From the fact that the experts bent elbow joints less than the non-experts, it is inferred that the experts had smaller force moments of the elbow parts, leading to less burden on the arms. On the other hand, the average elbow angle of the non-experts was 95.5° and the upper arms were stretched. Thus, it is inferred that the non-experts were conducting transfer motions that burdened the arms.

4.2 Comparison of the Distance of Head Front During the Wheelchair Transfer by the Expert and the Non-expert

The experts had closer distance of head front to SP at statistically significant level than those of the non-experts. The experts came closer to the SP in order to bend the elbow joints shallower and to control the force moments during the rotating phase.

The non-experts stretched upper arms and bent the elbow joints while holding the SP. It is inferred that the bending of the elbow joints may have lessened the burden on the biceps, the forward bending of the upper body caused burden on the back muscle, which may lead to putting load on the lower backs.

4.3 Comparison of the Average Acceleration of SP During the Wheelchair Transfer by the Expert and the Non-expert

No statistically significant difference was observed when the average acceleration of the SP by the experts and the non-experts was compared. When being assisted by the experts, the SP seemed to accelerate more gently and stood up, in comparison to the cases of the non-experts. During the rotating phase, the experts changed the direction while controlling the motion speed. And during the seating phase, the experts helped the SP seated with gentle acceleration. It is inferred that the experts was controlling speed based on the rules of body mechanics. The experts swayed wider during the reciprocating motion of the rotating phase compared to those of the non-experts, because they moved their heads for checking the seating position on the wheelchair while changing the direction.

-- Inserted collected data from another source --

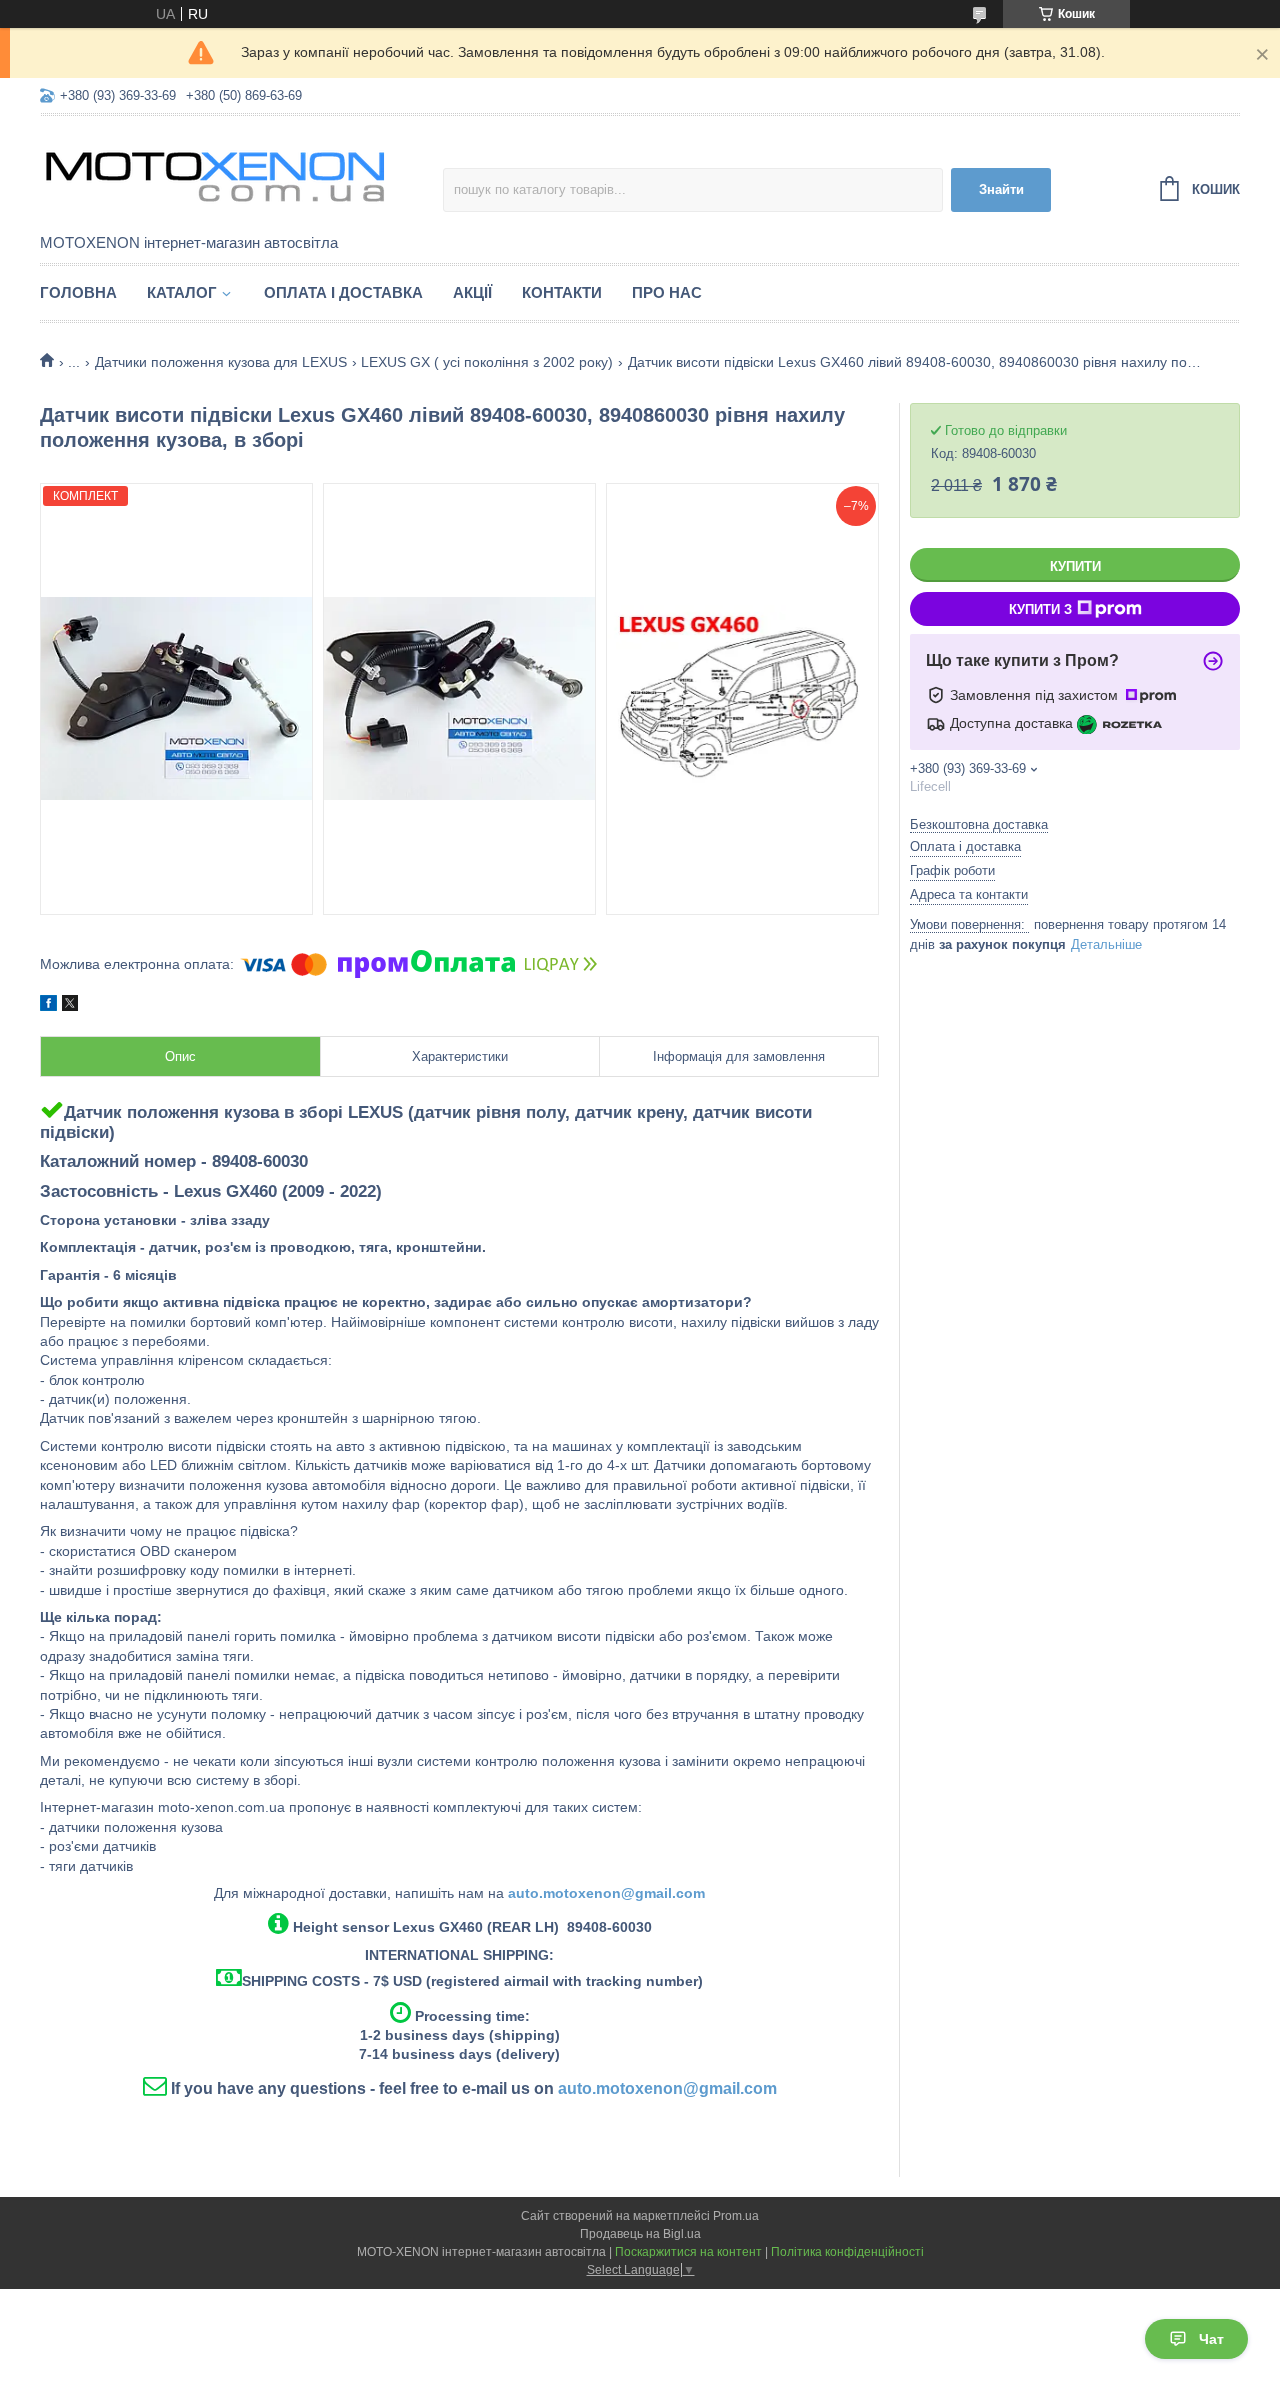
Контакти (562, 292)
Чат (1211, 2339)
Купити (1075, 566)
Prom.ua (736, 2216)
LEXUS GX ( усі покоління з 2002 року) (487, 362)
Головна (78, 292)
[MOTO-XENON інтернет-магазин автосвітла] (215, 176)
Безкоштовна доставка (979, 824)
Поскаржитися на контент (688, 2252)
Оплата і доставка (343, 292)
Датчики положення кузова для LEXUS (221, 362)
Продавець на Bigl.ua (640, 2234)
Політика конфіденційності (847, 2252)
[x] (70, 1006)
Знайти (1001, 189)
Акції (472, 292)
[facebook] (48, 1006)
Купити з (1040, 609)
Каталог (182, 292)
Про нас (667, 292)
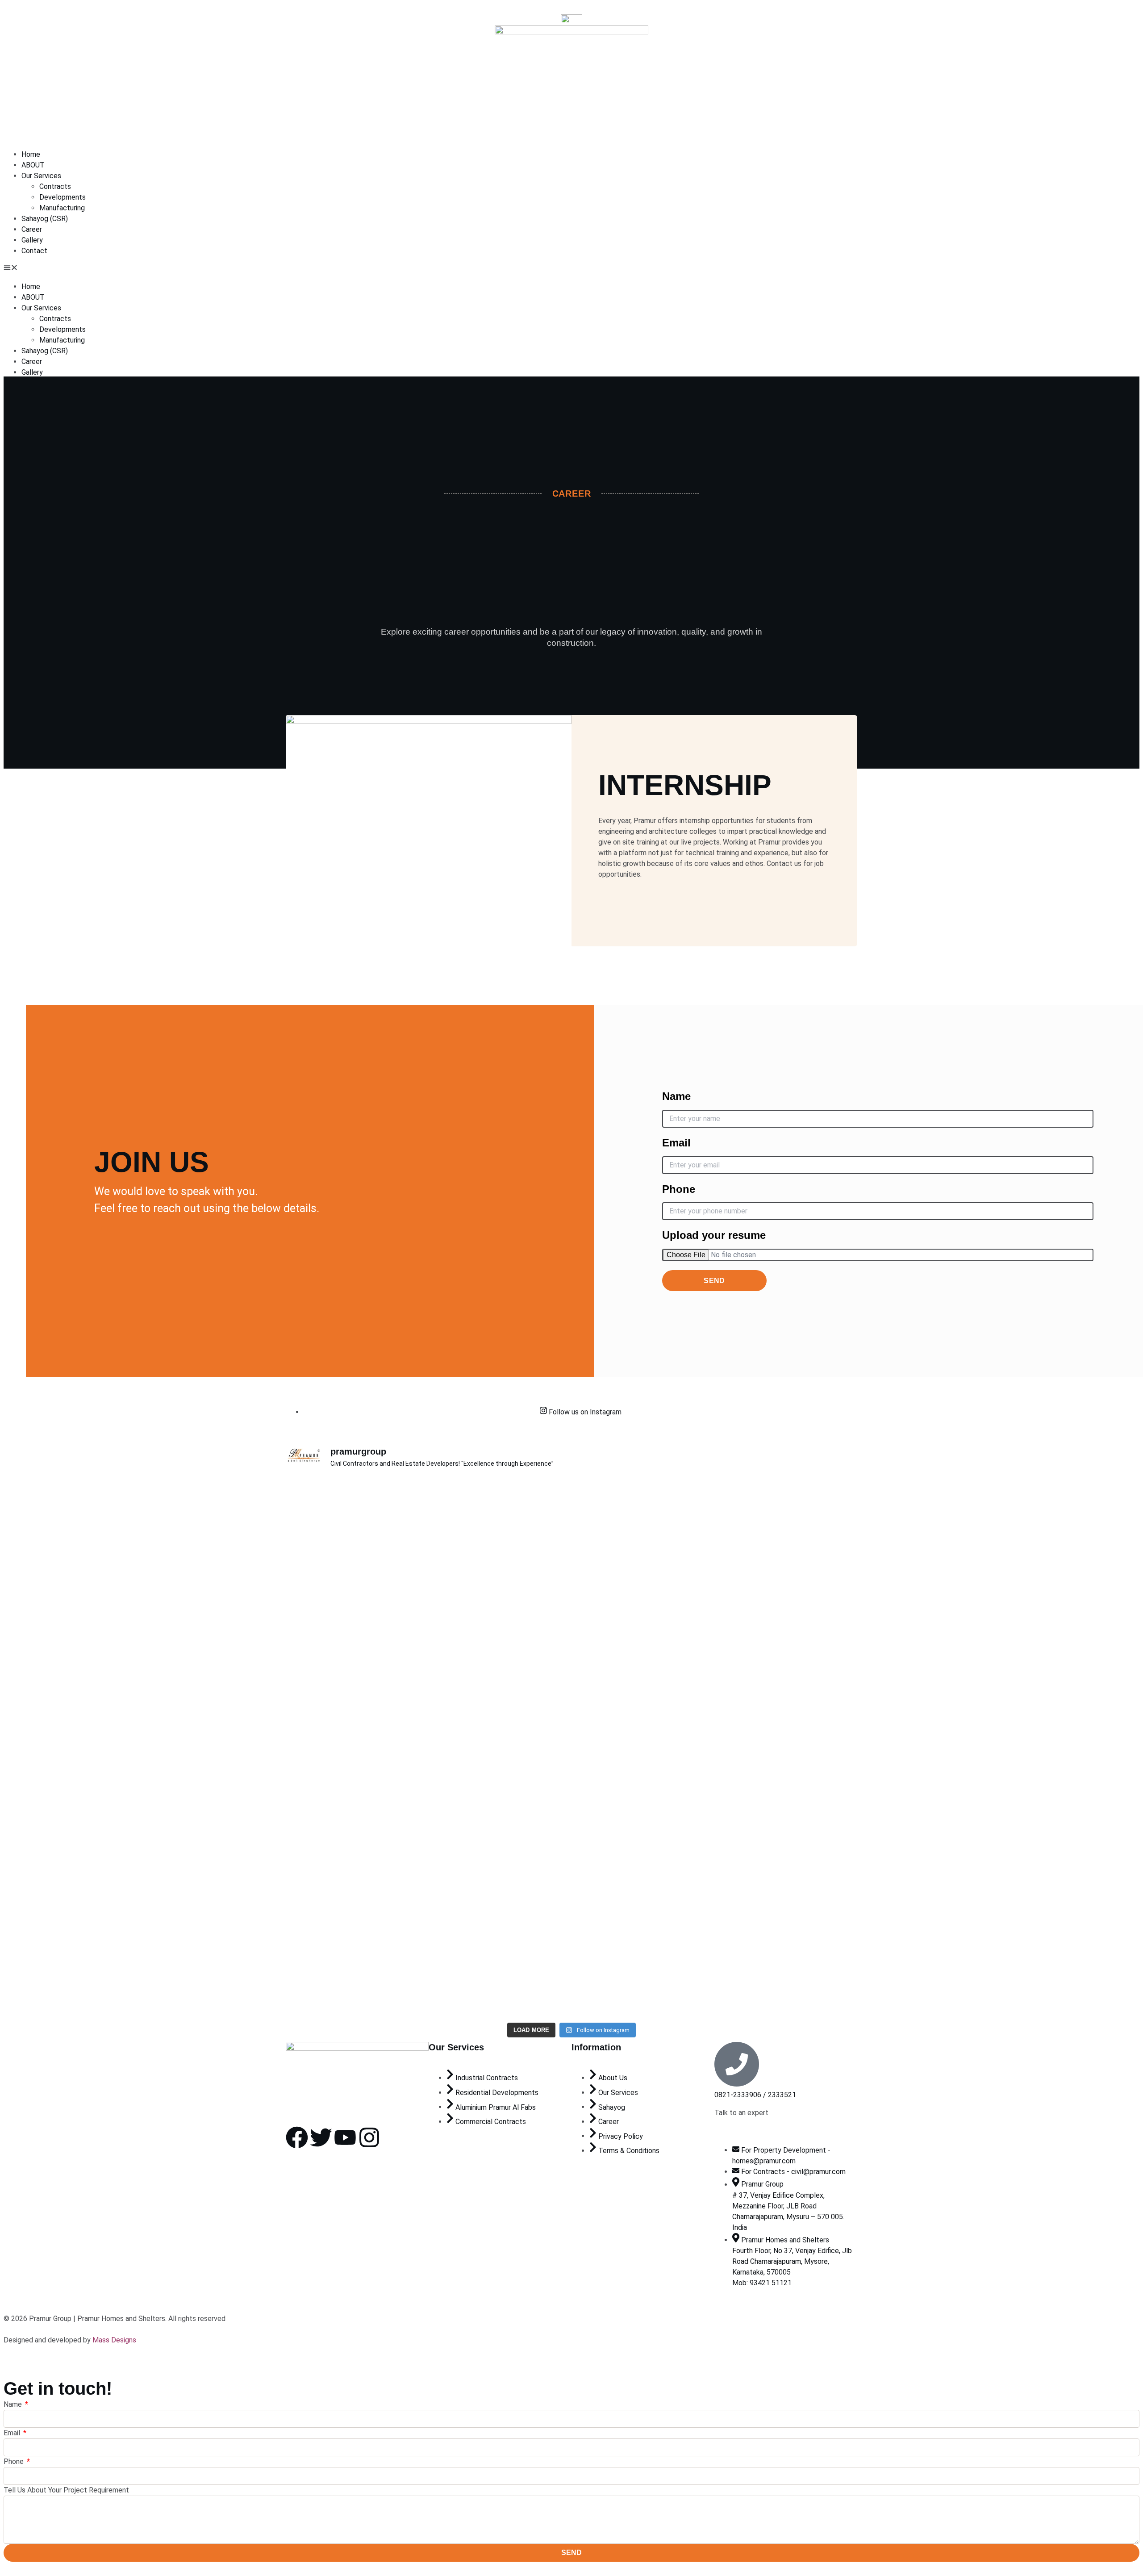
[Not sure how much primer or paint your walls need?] (715, 1544)
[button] (571, 268)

On the other hand, the acceleration of the non-experts during the standing phase was 3.9 times larger and faster than those of the experts. It is inferred that, because the non-experts was shortening the distance by pulling the SP closer with forward bending posture during the rotating phase, the negative acceleration was smaller than those of the experts. The acceleration during the seating phase of the non-experts was four times larger than those of the experts. It seemed that they couldn’t adjust speed, which resulted in slightly faster in the seating time. It is inferred that the downward acceleration occurred at the beginning of the seating motion was large, and the stretching muscles moment of the hip joint and the knee joints of the SP did not fully function. Thus the downward acceleration was not suppressed, and the hip of the SP touched the seat surface with faster speed. This series of motions resulted in the higher body pressure.

Furthermore, the experts required longer average time for the wheelchair transfer than the non-experts. This is inferred that the experts evaluated the physical function and motion of the SP and adjusted the speed accordingly. It was suggested that this speed adjustment was one of nursing skill to reduce the body pressure immediately after seating and to offer more comfortable seating according to the SP’s pace. The range of this study was the fact that we had small number of participants and therefore the results could not be generalized. We feel the strong necessity to continue further motion analyses.

5 Conclusion

Compared to the non-experts, the experts significantly stretched the cervical spines and the lumbers, held their bodies almost straight, and conducted the transfer motion that caused less load on the cervical spine, the lumber, the knee joints and the elbow joints. The non-experts conducted the transfer motion with forward bending posture, which brought burden on the lumber. There was no statistically significant difference in the influence on the acceleration of the SP between the wheelchair transfer motions of the experts and the non-experts. The experts accelerated gently, held the standing position, turned while adjusting acceleration and assisted the SP seated smoothly. As the experts gained the skill to control speed, knowledge and logical thinking through experience, quantification of the acceleration will be useful for the training of the non-experts.